For non-medication management, proper perineal hygiene should be stressed. This includes avoiding use of vaginal deodorant sprays and proper wiping after urination and bowel movements. Sexual intercourse should be avoided at least 7 days after completion of treatment (and until symptoms resolves, if present). Past and current sexual partners should also be assessed and treated.

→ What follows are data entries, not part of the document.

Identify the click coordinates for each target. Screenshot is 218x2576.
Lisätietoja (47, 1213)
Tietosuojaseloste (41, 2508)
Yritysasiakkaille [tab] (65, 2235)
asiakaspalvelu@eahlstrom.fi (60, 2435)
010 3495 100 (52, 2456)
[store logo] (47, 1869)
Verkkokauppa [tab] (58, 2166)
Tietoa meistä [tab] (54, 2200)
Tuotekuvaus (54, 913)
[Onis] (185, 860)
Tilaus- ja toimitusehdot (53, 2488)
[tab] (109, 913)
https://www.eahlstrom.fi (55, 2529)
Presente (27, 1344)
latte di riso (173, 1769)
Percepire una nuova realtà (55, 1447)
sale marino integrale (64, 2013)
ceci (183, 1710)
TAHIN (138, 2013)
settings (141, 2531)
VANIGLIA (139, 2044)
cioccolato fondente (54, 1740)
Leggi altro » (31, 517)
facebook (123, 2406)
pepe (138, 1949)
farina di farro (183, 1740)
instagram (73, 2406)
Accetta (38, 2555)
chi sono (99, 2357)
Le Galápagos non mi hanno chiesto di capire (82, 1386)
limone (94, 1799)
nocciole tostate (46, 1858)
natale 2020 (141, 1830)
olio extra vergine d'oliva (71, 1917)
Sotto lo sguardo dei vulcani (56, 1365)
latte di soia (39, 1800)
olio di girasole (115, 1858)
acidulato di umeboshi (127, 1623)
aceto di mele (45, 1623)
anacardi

Individuals displaying persistence or recurrence of symptoms should be instructed for possible re-evaluation. Although there is no standard definition, persistent urethritis is defined as urethritis that has failed to display improvement within the first week of initial therapy. Additionally, recurrent urethritis is defined as urethritis reappearing within 6 weeks after a previous episode of non-gonococcal urethritis. If recurrent symptoms are supported by microscopic evidence of urethritis, then re-treatment is appropriate. The following treatment recommendations are limited and based on clinical experience, expert opinions and guidelines for recurrent or persistent non-gonococcal urethritis:
- If doxycycline was prescribed as initial therapy, give azithromycin 500 mg or 1 gram for the first day, then give azithromycin 250 mg once daily for 4 days plus metronidazole 400 – 500 mg twice daily for 5 days
- If azithromycin was prescribed as initial therapy, then give doxycycline 100 mg twice daily for 7 days plus metronidazole 400 – 500 mg twice daily for 5 – 7 days
- Moxifloxacin 400 mg orally once daily for 7 – 14 days can be given with use of caution, if macrolide-resistant M. genitalium infection is demonstrated 
Urethritis is one of the most common sexually transmitted infections found in men. Gonorrhea and chlamydia are the main pathogens causing urethritis. Health organizations break down the rate of urethritis based on its etiology. The estimated global prevalence of gonorrhoea is 0.9% in women and 0.7% in men. An estimated 87 million new infections of gonorrhoea occurred in 2016. Low-income countries have the highest prevalence of gonorrhoea. Gonorrhea is more commonly seen in males than in females and infection rates are higher in adolescents and young adults.
The estimated global prevalence of chlamydia, which is the most common cause of non-gonococcal urethritis, is 3.8% in women and 2.7% in men. An estimated 127 million new chlamydia cases occurred in 2016. Upper-middle income countries had the highest prevalence of chlamydia. The rate of chlamydia is around two times higher in females than in males. Rates are also higher among adolescents and young adults.